海の時代、川の時代、山の時代

大栗裕がだんじり囃子(大阪俗謡による幻想曲)や阿波踊り(ヴァイオリン協奏曲)の和製ニューリズムで踊っていた昭和30年代は「海の時代」(だんじり文化圏は瀬戸内海から大阪湾の沿岸地域に広がっているらしい)。

枚方に住んで、宇津木秀甫の協力で淀川水系の民謡やわらべうたを編曲して、滑らかなメロディーを重視する作風に変わり、弦楽器の作品に取り組むようになった昭和40年代前半は「川の時代」。

昭和45年の千里丘陵の大阪万博があって、数年後には木曽の山荘を購入して、天の岩屋戸とか傀儡とか巫術とかに関心を持つようになり、ブラスを重厚に鳴らして、モニュメンタルな交声曲なんかを書くようになる昭和40年代後半以後は「山の時代」。
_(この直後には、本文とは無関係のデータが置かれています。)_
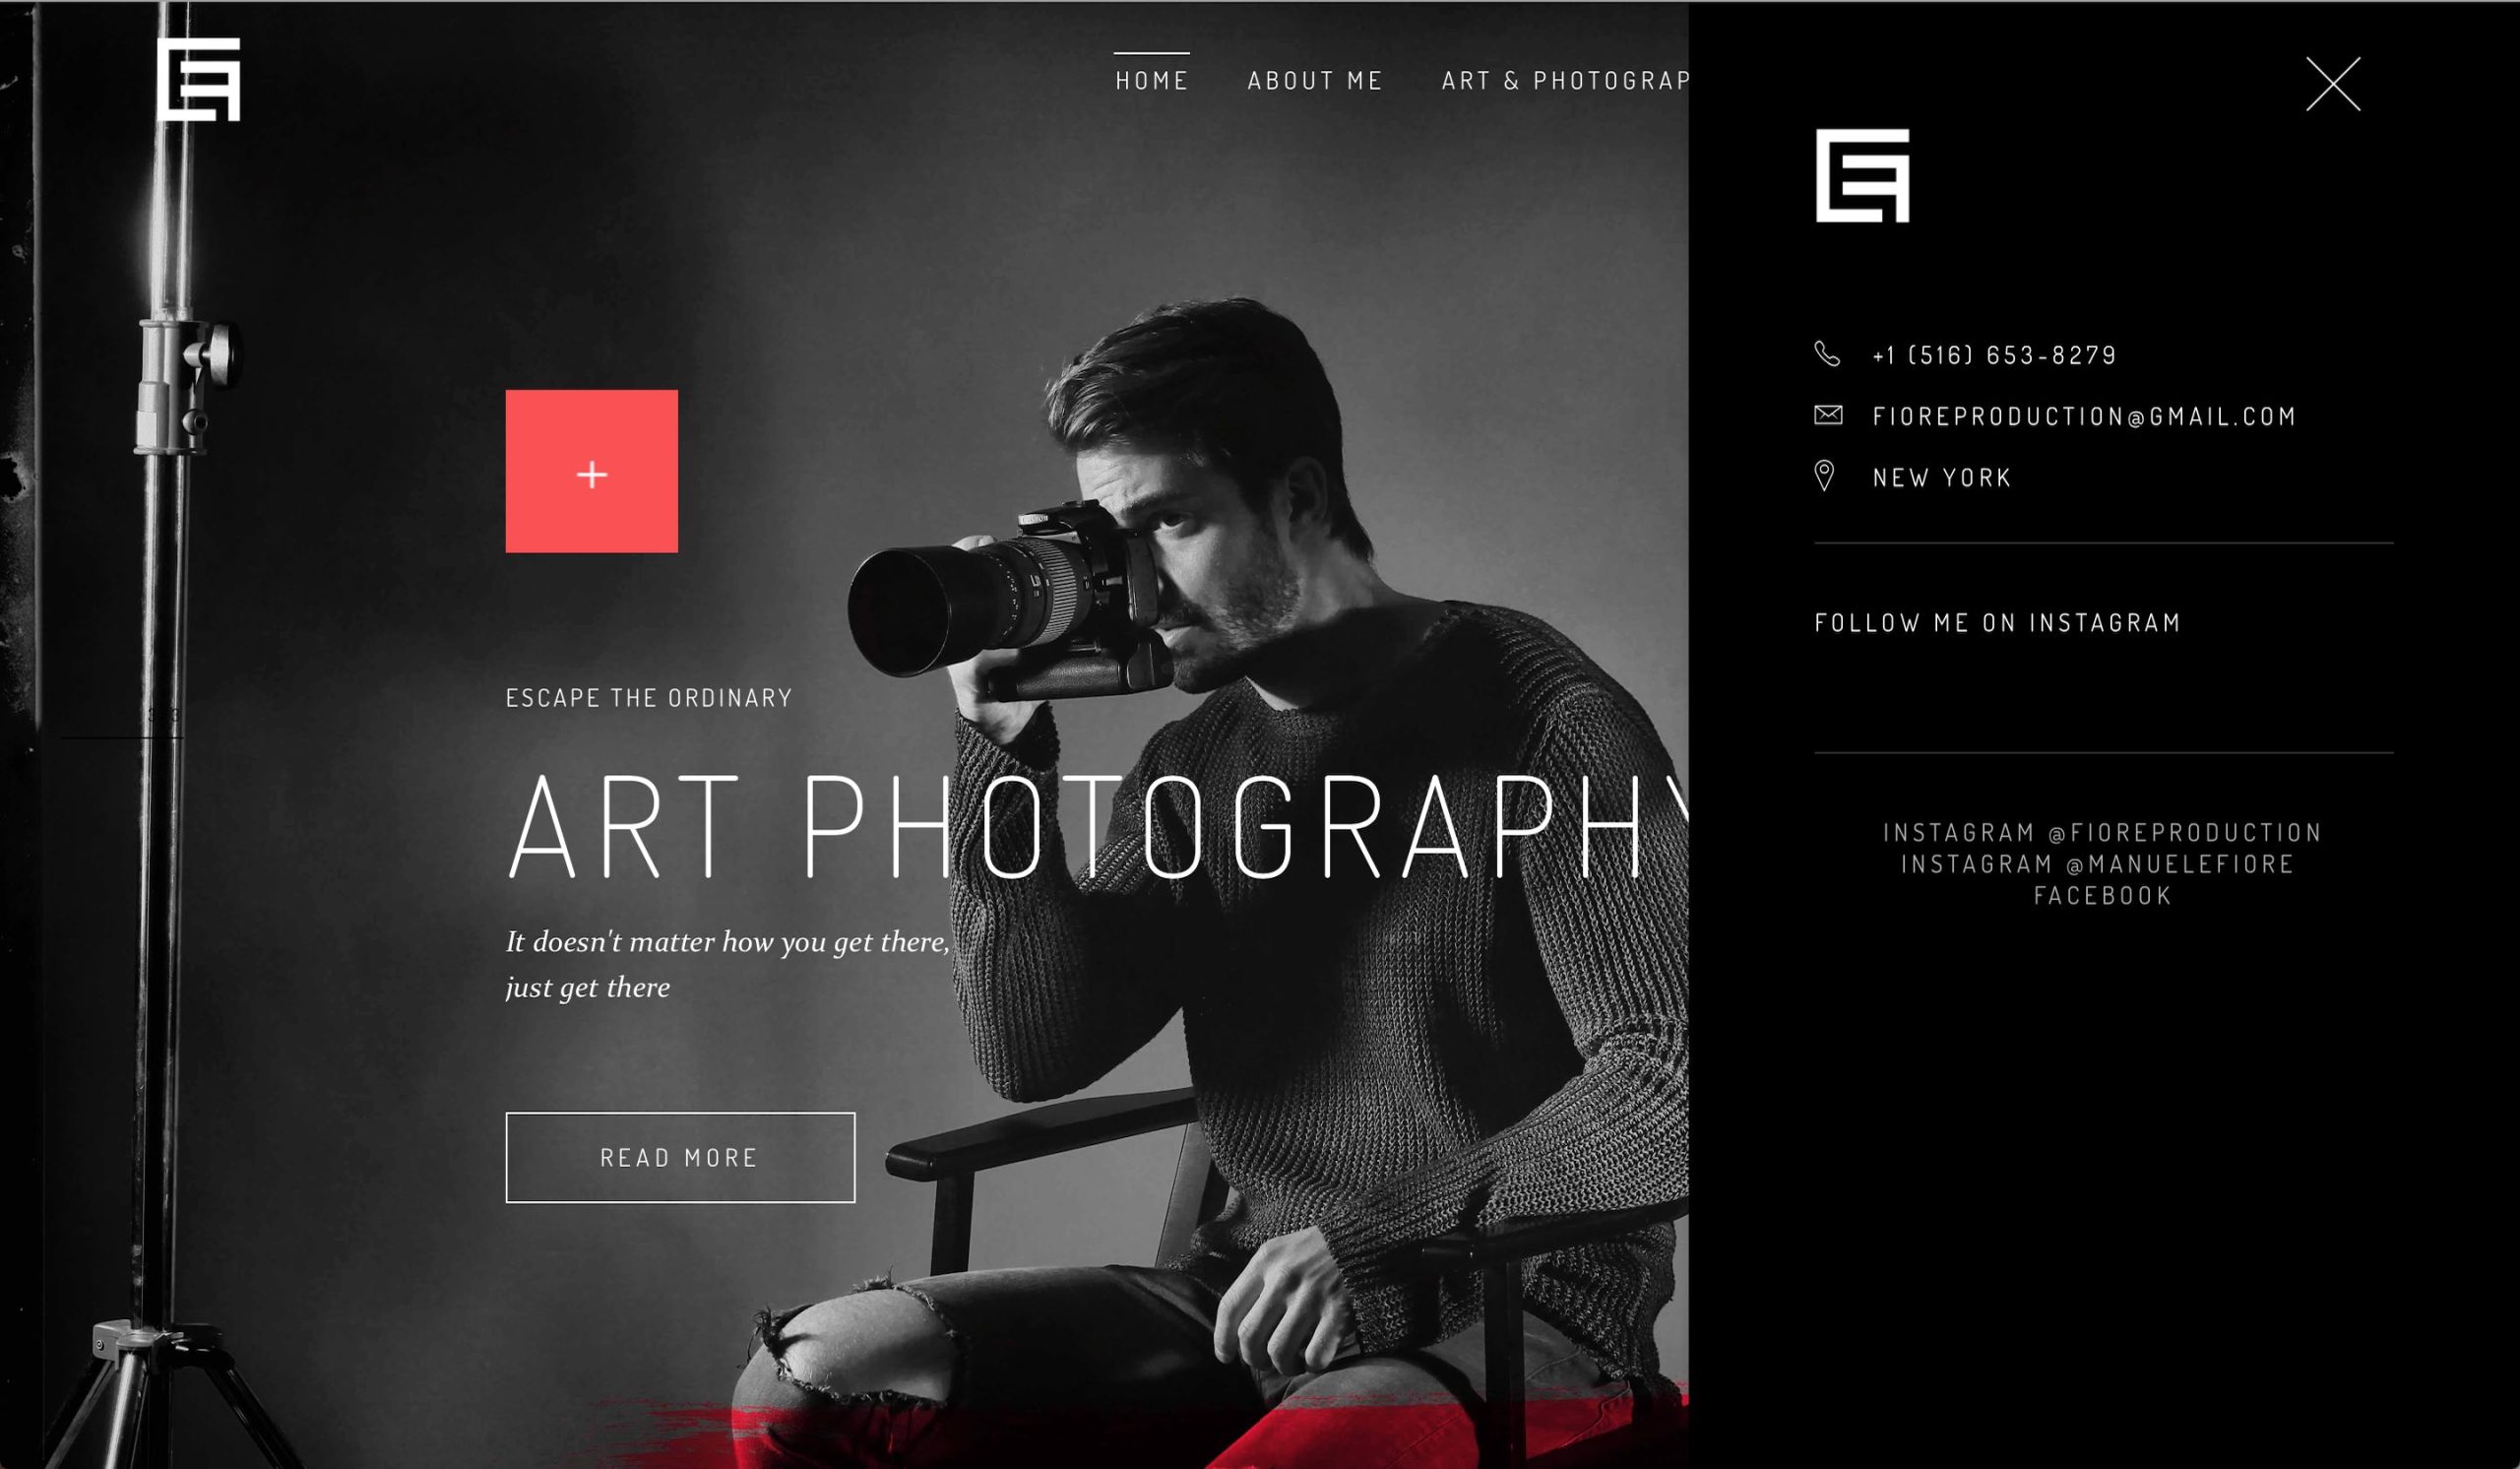Call the +1 (516) 653-8279 phone link
This screenshot has height=1469, width=2520.
coord(1994,355)
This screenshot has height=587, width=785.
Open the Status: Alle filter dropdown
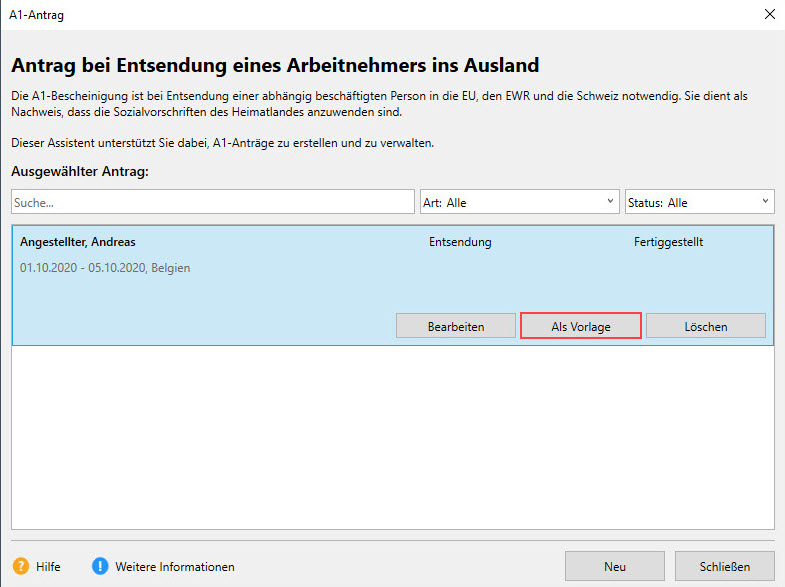698,202
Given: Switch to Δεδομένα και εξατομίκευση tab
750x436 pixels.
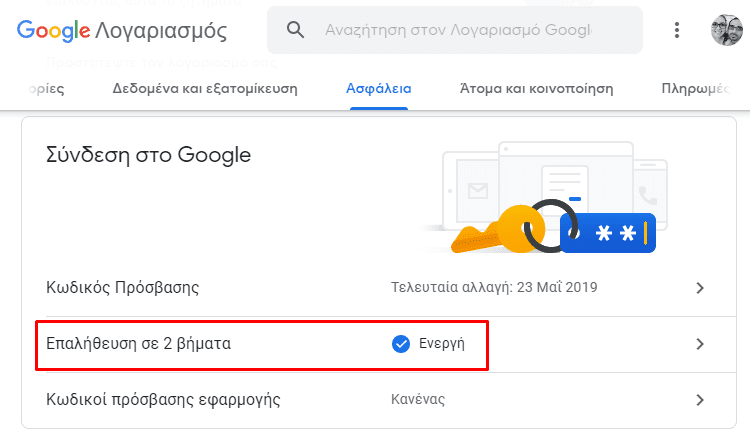Looking at the screenshot, I should 205,89.
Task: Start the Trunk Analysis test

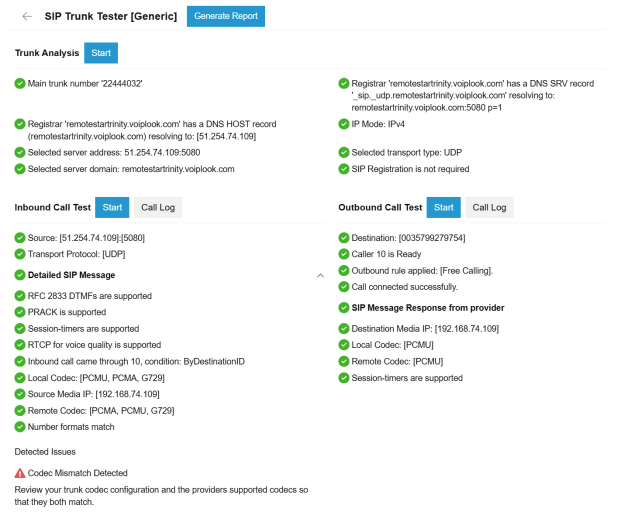Action: [x=101, y=52]
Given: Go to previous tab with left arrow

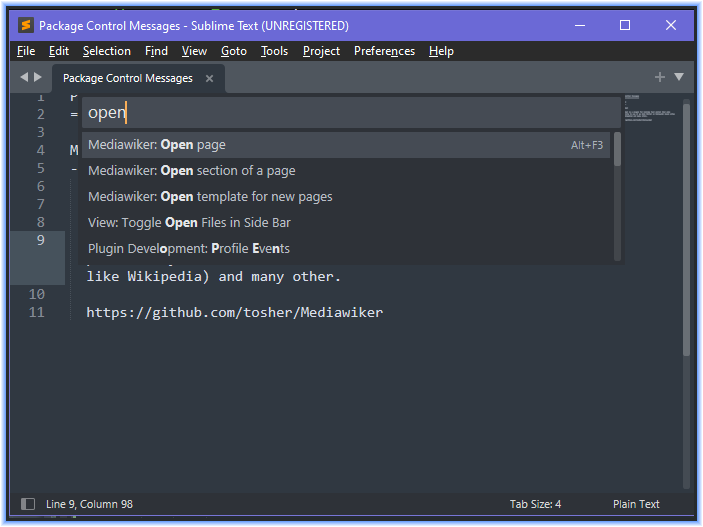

ひょっとすると、大まかにそういう区分けをすることが可能かもしれない。

戦後日本が海の向こうの「国際社会」に復帰することに一生懸命だったのが、工場からの廃液を川に流されて生活が脅かされる足下の公害問題に目覚めて、そのうちみんな豊かになって高台の住宅開発に熱心になる経緯とおおまかに重なるので、これは結構いけるかもしれない。

大阪の人間が次第に市内から遠く、標高の高いところへ住むようになる、というお話ですね。